→ TRECHO
==*==

Buenas!
Cartola, o mestre da poesia popular carioca, eternizou a frase do título na música “As rosas não falam”. Que espetáculo de frase, não concordam? Quem dera eu, que cometo vez ou outra a ousadia de versejar meu tanto, escrever um verso tão belo.
Como na última missiva citei Noel Rosa, outro poeta popular que surgiu nos labirínticos morros cariocas, resolvi resgatar este outro monstro sagrado da música popular brasileira. Cartola, assim como Noel, não ficou rico com seus versos, como nenhum poeta em pagos tupiniquins. Pelo contrário, Cartola teve uma vida bastante difícil, infância pobre, conquista algum respeito com suas músicas e quase nenhum vintém, porém, é esquecido logo em seguida.
Após viver de bico e quase como um mendigo por muitos anos, quando já era um sexagenário, foi salvo pelo amor. Dona Zica é a inspiração para alguns de seus melhores versos. Ele desapareceu das rodas, a imprensa chegou a considerar que ele já tinha morrido quando, um jornalista, o famoso Sérgio Porto, revisitou sua trajetória. Em seguida, gravou seus primeiros discos já idoso, fazendo shows e sendo resgatado de uma vida miserável e do esquecimento.
Outro que só alcançou o sucesso na “melhor idade”, para usar uma expressão contemporânea, foi o nosso Mário Quintana. Ganhou pouquíssimo com seus versos, sobrevivia com traduções de literatura francesa para a saudosa Livraria do Globo, em Porto Alegre, língua que dominava, apesar de nunca ter ido para a França. Publicou o primeiro livro ainda jovem: “A rua dos Cataventos”, em 1940, contudo, pouco ou quase nada foi dito sobre o livro, escrito todo ele em sonetos clássicos. Sua temática um pouco soturna e simbolista não combinava com o estilo pregado pelos autores modernistas, que queriam uma renovação tanto na forma quanto no conteúdo da poesia de então.

==*==

→ TAREFAS
- A) Segundo o trecho sobre Cartola e Mário Quintana, em que ano saiu "A rua dos Cataventos"?
- B) Prossiga o trecho sobre Cartola e Mário Quintana a partir da última frase.
Não é preciso consultar a listagem.

→ LISTAGEM
==*==

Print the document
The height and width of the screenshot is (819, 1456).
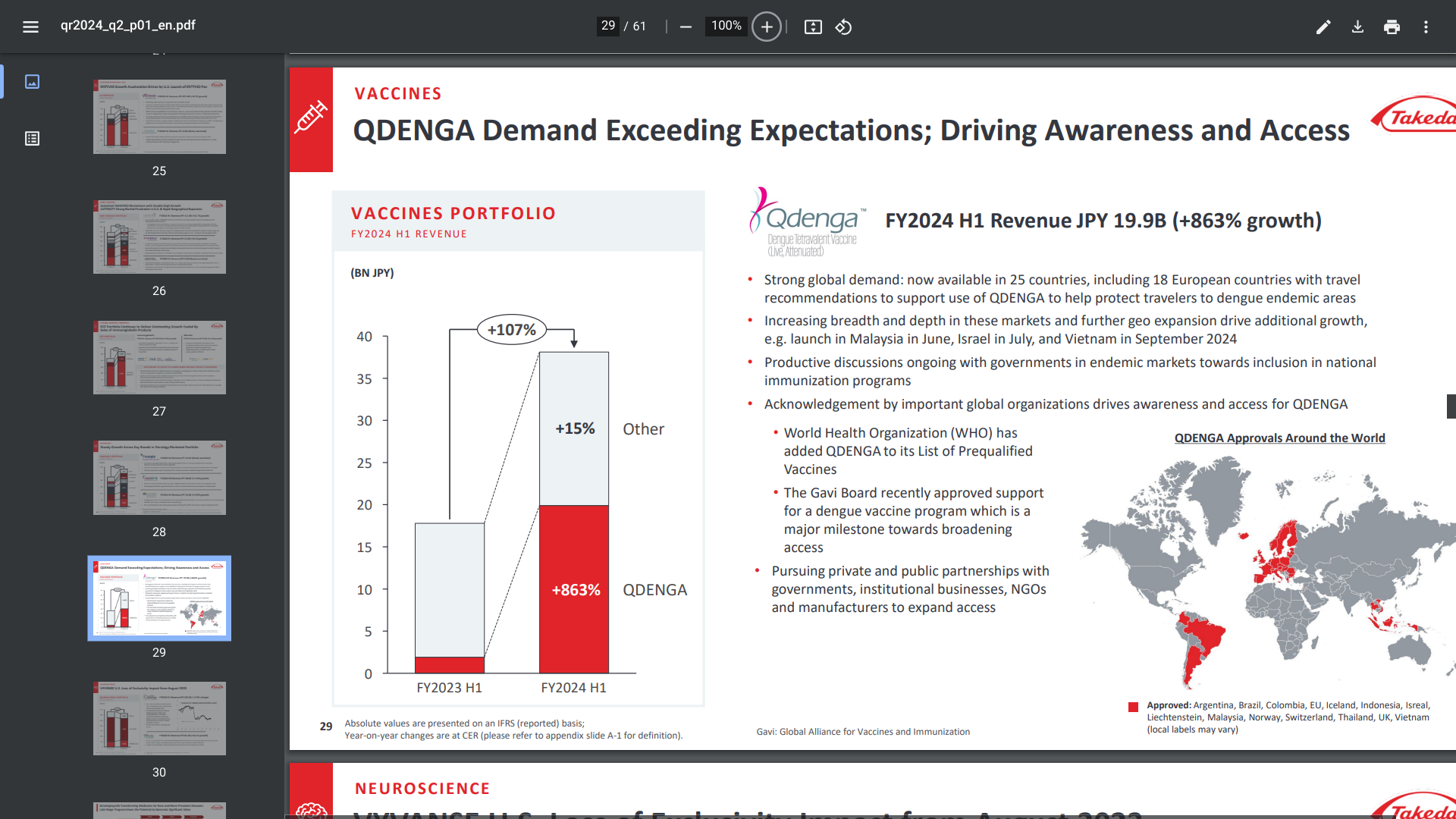(1392, 27)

==*==

→ RESPOSTAS
- A) Em 1940.

- B)
Mas o fato curioso de Quintana que quero contar não é sobre seus versos, mas sim, sobre uma cartomante. Conta ele que uma leitora de mãos predisse: – “Serás famoso, um dia, porém, só após ser um sexagenário!” Esquecido disso, Quintana relembrou quando, após completar 60 anos de idade, sua sorte mudou.
Seus poemas, agora mais leves e recheados de uma ironia ímpar, passaram a ser valorizados quando outro grande poeta o “apresentou” ao Brasil, no caso, à intelectualidade carioca. Manuel Bandeira, outro poeta que não ficou rico com seus versos, como seus pares, lançou Mário Quintana ao país criando a expressão definitiva sobre seus poemas; disse que o gaúcho não fazia uma poesia qualquer, fazia Quintanares!
A lista de grandes poetas criados neste país é tão grande quanto a falta de valorização que eles tiveram. Nenhum sobreviveu financeiramente de seus versos, precisavam de trabalhos paralelos às suas aspirações literárias. Cruz e Souza, por exemplo, poeta catarinense do final do século XIX, pretendia vencer com sua arte. Mas, nascendo negro, tinha um percalço para superar, naquela época, quase intransponível. Pereceu para a tuberculose com parcos 36 anos, sem conquistar a fama pretendida, muito menos a estabilidade financeira, quimera mais do que ousada para um poeta no Brasil não importando a cor da pele.
Entretanto, saber equilibrar o que nos dá sustento com o que amamos é uma tarefa para poucos, ainda mais quando a paixão é sua poesia. Peço aos leitores compreensão, pois irei resgatar Machado de Assis novamente porque, além de importante para mim, ele é exemplo para quase tudo. Negro como Cruz e Souza e Cartola, quando jovem publicou versos que não lhe renderam dividendos financeiros dignos ou quiçá suficientes para a subsistência. Hoje, seus versos são pouco lembrados, quando comparados com sua produção narrativa, mas lhes garanto, tem muita coisa boa lá:
“Querida, ao pé do leito derradeiro/ em que descansas dessa longa vida,/ aqui venho e virei, trazer-te o afeto verdadeiro./ Trago-te flores — restos arrancados/ da terra que nos viu passar unidos/ e ora mortos nos deixa e separados.
Esse é o meu preferido, escreveu para sua esposa, após seu falecimento. Um soneto, aos moldes daqueles que Quintana um dia iria publicar, tratando de flores como Cartola. Seus versos deram visibilidade ao jovem tímido que poderia ser mais um invisível social, tal sua origem e cor, não fosse sua habilidade com as palavras.
Através delas, conquistou um emprego público e labutou nele por 35 anos, garantindo o sustento familiar. Nas horas de folga, cultivava palavras e rosas em sua casa modesta no bairro das Laranjeiras, no Rio de Janeiro. Ele usava as rosas para pensar a vida, arejar dos afazeres públicos e superar a epilepsia, que o acometia vez ou outra.
Como os mestres da língua que citei, Machado poderia ter tido uma vida difícil, porém, torno-a leve à sua maneira. Teve uma vida simples de assalariado e viveu em casa alugada e, apesar disso, nos legou uma obra insuperável.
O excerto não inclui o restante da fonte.